# WRITTEN PROBLEM 1
In the excerpt on SAT Math pacing, what accuracy level should a student consistently reach before introducing a timer?

# EXCERPT
+++

Nearly every SAT Math student I’ve ever tutored has the same complaint when they start studying. I always hear students complain that they are missing so many questions just because they run out of time.

As you start your path to full mastery of SAT Math, you need to think of problem solving and pacing as two separate skills. And you need to understand the relationship these two skills have to each other.

**Problem solving**is the skill of doing math operations*correctly*.**Pacing**is the skill of doing math operations*efficiently*.

In other words, pacing isn’t just *speed*. If you do all of your math operations quickly but frequently get wrong answers, you aren’t being efficient, no matter how fast you are. Problem solving skills are the foundation for pacing skills. You need to learn how to do math operations the correct way before you can learn how to do them the efficient way.

So as you start really diving into SAT Math, don’t hold yourself to time limits at first. Instead, focus just on problem solving processes, and not on pacing at all. Them, slowly introduce timed practice and pacing. This can be done in phases, as follows:

**Step 1, Phase 1:**

When you first start your practice, don’t use a timer at all. Just focus on doing the best you can on each SAT Math question you complete. At the end of each study session, see how many questions you’ve gotten wrong. Make a second attempt at any questions you missed, and then consult answer explanations to see if your second try was on the right track.

**Step 1, Phase 2:**

Reach a point where you are consistently getting 75% accuracy or higher without having to go back and re-do any missed problems. Once you’re confident that you can maintain that level of accuracy, introduce a timer, but not time limits. Check the timer only at the beginning and end of each session, recording the timing of each practice session as a whole. Compare your total time to the total number of questions you answered, and look at your average time per question. You can still go back to re-work missed questions, but at this point you should be doing that after your timed practice session is finished. (In other words, re-done problems should not be factored into your accuracy or your pacing.)

**Step 1, Phase 3:**

Continue practicing with a timer but no time limit. Now, however, you should start looking at your timer during practice. Begin to mark how much time you spend on each individual question. Flag and list any questions where you are considerably over the real SAT’s maximum average time per question (1:15 for the No Calculator section, 1:27 for the Calculator section). Then make note of the types of questions you are slowest with. Do some targeted practice with your slower question types, and work to get your overall average time per question down.

**Step 1, Phase 4:**

Once your average time per question is at or near 1:15 per No Calculator question and 1:27 for questions where you can use a calculator, start holding yourself to the actual SAT Math time limits. You may find that your accuracy suffers a little when you first start to do this. This is normal, and your accuracy will come back. Keep working within those limits!

+++

# AVAILABLE RECORDS
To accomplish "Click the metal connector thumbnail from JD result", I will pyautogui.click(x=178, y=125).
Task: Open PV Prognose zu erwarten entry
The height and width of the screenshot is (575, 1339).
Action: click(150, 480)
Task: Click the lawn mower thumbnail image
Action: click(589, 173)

+++

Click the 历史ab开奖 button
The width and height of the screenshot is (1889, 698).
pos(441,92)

+++

# WRITTEN PROBLEM 2
Arrange the lines of the records as a numbered list, from the line holding "Task: Open PV Prognose zu erwarten entry" through the line holding "Action: click(589, 173)", both included.

# WRITTEN REPLY 1
75% accuracy or higher

# WRITTEN REPLY 2
1. Task: Open PV Prognose zu erwarten entry
2. The height and width of the screenshot is (575, 1339).
3. Action: click(150, 480)
4. Task: Click the lawn mower thumbnail image
5. Action: click(589, 173)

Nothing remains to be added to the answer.